Lars Wirzenius: Obnam, 2007
Wednesday, August 01, 2007
Sometimes in programming one gets to concentrate for a bit on a single, simple, pure program. A command line utility which is completely in batch mode, does not handle any kind of complicated data, does not need to deal with other programs, or the network, or anything nasty like that. Something where one can just look at the one or two interesting parts and not have to worry about anything else. This is the story of one such program.
I need a program to generate test data sets for backup performance testing. The program needs to be reasonably efficient, since the simulated backups may be rather large. My first attempt was not fast enough. There were two reasons for this: the way I was generating random binary data, and the way I was generating filenames.
The program generates random binary data to simulate large files, such as image, audio, or video files, and thus it needs to be uncompressible with the usual compression algorithms.
My first attempt was to generate each output byte with the Python pseudo-random number generator (random.randint). This only results in about 0.1 megabyte/s (on my laptop), so I needed to improve it. After some iteration and advice, I landed on the following: I generate random bytes with the Python PRNG (random.getrandbits), and feed these to an MD5 checksum. After each byte, I get the current digest and append it to the output. This way, for each random byte, I get 16 bytes of output. It isn't completely random, but it satisfies the uncompressibility requirement. This resulted in about 2.5 MB/s.

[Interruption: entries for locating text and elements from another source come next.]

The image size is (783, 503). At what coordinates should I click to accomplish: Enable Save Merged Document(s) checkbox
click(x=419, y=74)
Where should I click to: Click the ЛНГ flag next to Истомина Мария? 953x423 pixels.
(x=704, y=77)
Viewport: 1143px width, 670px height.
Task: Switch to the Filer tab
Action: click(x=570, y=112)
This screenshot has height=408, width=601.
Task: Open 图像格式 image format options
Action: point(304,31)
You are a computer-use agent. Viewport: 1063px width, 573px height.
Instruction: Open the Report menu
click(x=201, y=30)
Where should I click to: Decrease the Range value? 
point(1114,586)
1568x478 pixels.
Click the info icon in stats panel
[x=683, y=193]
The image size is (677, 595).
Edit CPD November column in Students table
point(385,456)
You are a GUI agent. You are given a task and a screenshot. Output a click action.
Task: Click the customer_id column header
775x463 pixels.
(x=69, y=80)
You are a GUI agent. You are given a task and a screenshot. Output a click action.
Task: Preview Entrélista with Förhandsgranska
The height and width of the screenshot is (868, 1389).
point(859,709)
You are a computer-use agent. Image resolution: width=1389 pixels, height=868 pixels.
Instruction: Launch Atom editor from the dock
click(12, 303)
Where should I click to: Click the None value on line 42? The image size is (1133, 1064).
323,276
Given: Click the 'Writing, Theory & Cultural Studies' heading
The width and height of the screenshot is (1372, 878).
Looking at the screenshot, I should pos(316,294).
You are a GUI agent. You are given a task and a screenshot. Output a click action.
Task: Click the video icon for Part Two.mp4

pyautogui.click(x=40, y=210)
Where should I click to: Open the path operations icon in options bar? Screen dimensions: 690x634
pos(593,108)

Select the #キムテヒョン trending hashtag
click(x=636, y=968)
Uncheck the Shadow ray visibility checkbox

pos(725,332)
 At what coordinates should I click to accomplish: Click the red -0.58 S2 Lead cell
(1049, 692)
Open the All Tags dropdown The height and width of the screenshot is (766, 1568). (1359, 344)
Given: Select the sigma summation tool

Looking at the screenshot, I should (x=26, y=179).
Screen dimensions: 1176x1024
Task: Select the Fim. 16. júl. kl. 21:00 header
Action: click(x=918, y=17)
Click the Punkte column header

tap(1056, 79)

I then tweaked the code a bit, doing things like avoiding unnecessary arithmetic. I further decided to only feed the first few dozen bytes from the PRNG, and the rest as the same constant byte. The initial run of randomness is enough to make sure the output is unique for different files, so that compression doesn't find lots of duplicates of the big files. This resulted in a speed of about 6.6 MB/s on my laptop and about 13 MB/s on my server.
This still didn't make the program fast enough, but the remaining problem was not that writing the contents of one file was too slow, but operations on directories were very, very slow. After benchmarking with zero-byte files, turns out that at the slowest, with file counts in the millions, it would create only a few tens of files per second. That's empty files, so only requiring an update of indoes and the creation of a new directory entry. Obviously, the problem was that I was putting too many files in directories, causing the filesystem to spend a lot time scanning them.
I was creating up to 250 files per sub-directory, and then creating a new sub-directory. All of these sub-directories were going directly under the user's chosen output directory. To measure what the optimal size of a directory was, and whether to create two levels of sub-directories, I wrote a little benchmark program.
Some graphs from the benchamrks: for 0, 4, 8, and 16 KiB files, for up to one million files of each size. onedir puts all files in the same directory, subdirsofN puts N files per directory, and subsubdirsofN has two levels of directories, the leaf directories getting N files each.
From the graphs I deduced that overall, having two levels of directories and up to 1000 files per sub-directory was the best option of those tested.
On the other hand, the bigger the files, the less it mattered what the directory structure was. Perhaps the obvious reason for the slowness wasn't that, after all.
Then I realized my code was slow because I was doing an os.listdir (listing all files in a directory) for every directory every time I creted a file. Fixing that idiocy made the code so fast that any overhead from the directory operations was no longer relevant. But at least I had some nice graphs.
On the server I will be generating my test data the program is now happily generating just over 11 MB/s of test data. I wouldn't mind having it be a lot faster, but it's fast enough. It will take hours to generate hundreds of gigabytes, but I hopefully won't need to do that very often. Thus, further optimization isn't worth my time, right now.
The program is genbackupdata, in case anyone else cares about it.
Friday, June 22, 2007
Given Anthony's thoughs on backups and Daniel's code loss incident, I thought I'd mention that one of the things I've been working on this year has been a backup program, called Obnam. It uses the rsync algorithm, for efficiency, and GnuPG for encryption (and compression). It backs up to a remote server, over sftp, but support for Amazon's S3 should be easy enough to add. (We sell the service of keeping your backups safe: we guarantee that data backed up to us doesn't get lost unless you want it to be. The service is commercial, but the software is, of course, free, as in GPL2-or-later.)